Search the listing below for the word "link", and copy every line in which it turns up.
───── EXERCISE MATERIAL
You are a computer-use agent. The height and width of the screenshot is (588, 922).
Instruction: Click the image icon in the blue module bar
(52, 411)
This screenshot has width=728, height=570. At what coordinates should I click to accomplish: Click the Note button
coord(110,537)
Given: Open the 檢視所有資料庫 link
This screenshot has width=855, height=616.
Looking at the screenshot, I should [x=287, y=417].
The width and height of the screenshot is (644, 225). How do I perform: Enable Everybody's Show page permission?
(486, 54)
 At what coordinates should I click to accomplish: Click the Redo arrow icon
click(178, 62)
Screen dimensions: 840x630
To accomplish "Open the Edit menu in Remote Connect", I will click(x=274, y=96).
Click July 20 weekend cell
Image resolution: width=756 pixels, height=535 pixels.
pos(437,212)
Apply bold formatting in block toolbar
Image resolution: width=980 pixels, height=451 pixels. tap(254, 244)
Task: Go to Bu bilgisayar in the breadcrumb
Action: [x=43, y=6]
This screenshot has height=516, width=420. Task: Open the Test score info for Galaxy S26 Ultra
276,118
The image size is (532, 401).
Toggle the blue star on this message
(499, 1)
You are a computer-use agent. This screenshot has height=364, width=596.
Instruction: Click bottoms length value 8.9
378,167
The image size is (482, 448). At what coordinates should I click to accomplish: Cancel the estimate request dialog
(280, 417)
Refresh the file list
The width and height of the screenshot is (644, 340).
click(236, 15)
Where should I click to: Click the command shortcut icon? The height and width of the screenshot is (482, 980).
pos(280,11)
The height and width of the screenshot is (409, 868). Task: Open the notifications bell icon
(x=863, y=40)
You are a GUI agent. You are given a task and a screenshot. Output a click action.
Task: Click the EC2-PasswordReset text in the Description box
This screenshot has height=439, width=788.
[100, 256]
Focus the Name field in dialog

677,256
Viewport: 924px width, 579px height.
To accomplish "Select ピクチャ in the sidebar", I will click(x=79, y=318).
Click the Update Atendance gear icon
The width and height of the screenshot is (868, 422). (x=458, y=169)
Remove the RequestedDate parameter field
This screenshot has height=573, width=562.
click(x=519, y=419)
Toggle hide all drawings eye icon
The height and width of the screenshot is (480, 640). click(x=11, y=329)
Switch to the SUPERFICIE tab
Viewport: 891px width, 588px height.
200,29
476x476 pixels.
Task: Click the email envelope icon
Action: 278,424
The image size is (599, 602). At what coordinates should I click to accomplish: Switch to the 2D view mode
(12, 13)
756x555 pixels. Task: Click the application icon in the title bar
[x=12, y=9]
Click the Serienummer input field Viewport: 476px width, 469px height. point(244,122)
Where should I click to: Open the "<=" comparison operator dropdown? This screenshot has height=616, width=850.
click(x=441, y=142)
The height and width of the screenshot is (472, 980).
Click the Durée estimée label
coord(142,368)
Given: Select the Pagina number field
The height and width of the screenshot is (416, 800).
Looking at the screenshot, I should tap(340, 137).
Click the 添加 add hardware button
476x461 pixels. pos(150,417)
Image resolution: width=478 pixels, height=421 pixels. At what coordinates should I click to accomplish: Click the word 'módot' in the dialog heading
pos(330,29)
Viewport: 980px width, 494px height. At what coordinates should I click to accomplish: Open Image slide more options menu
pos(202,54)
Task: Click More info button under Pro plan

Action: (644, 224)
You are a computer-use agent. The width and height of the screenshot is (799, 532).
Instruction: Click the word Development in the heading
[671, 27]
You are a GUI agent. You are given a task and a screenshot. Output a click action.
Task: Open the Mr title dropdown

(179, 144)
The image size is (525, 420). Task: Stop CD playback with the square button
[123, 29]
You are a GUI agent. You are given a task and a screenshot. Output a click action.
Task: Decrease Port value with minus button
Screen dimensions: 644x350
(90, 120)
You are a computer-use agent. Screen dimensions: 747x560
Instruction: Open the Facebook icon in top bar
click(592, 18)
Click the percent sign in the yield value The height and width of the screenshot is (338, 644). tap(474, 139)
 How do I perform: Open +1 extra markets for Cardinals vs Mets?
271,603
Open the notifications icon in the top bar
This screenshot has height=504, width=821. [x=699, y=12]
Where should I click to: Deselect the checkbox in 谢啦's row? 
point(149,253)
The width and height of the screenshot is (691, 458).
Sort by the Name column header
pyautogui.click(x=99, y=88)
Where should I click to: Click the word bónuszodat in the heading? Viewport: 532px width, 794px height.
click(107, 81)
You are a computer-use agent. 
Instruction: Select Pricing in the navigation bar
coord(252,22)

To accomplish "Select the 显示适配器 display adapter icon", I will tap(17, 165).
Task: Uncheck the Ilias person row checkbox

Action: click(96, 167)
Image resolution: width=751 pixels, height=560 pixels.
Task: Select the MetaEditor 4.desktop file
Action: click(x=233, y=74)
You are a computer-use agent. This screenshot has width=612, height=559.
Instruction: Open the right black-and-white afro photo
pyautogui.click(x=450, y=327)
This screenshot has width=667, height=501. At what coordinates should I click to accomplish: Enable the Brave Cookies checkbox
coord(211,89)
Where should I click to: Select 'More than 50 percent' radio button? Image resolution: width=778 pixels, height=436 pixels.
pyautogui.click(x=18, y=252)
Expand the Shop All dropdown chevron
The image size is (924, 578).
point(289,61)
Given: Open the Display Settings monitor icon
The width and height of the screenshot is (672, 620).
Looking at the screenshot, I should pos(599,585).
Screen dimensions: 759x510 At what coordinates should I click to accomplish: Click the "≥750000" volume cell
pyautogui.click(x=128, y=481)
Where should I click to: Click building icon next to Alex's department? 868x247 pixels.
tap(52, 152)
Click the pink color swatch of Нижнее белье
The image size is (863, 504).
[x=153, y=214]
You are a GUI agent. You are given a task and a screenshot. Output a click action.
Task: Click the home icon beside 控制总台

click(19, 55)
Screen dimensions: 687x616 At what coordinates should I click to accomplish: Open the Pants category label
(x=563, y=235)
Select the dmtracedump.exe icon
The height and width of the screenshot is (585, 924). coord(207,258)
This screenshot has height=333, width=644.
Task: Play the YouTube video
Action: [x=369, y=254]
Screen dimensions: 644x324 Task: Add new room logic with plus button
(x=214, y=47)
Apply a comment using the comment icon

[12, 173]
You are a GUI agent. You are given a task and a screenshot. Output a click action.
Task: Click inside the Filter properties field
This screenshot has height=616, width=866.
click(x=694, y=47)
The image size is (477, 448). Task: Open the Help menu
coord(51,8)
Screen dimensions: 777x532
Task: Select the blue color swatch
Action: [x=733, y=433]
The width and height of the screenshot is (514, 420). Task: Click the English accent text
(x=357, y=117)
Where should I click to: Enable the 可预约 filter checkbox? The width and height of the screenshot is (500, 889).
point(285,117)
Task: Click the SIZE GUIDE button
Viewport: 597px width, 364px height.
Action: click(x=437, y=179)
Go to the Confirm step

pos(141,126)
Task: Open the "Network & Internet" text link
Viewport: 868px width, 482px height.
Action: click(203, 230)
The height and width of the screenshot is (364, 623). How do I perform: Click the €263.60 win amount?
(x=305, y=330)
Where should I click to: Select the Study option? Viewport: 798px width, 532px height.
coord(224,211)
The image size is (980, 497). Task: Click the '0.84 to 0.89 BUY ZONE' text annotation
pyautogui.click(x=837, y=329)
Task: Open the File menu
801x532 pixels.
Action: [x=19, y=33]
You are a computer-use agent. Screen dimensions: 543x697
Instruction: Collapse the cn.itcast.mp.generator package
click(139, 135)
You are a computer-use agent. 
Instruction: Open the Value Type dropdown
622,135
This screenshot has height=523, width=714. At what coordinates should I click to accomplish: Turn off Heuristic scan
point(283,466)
──────────
* ANSWER TO THIS TASK *
Given: Open the 檢視所有資料庫 link
Task: Open the "Network & Internet" text link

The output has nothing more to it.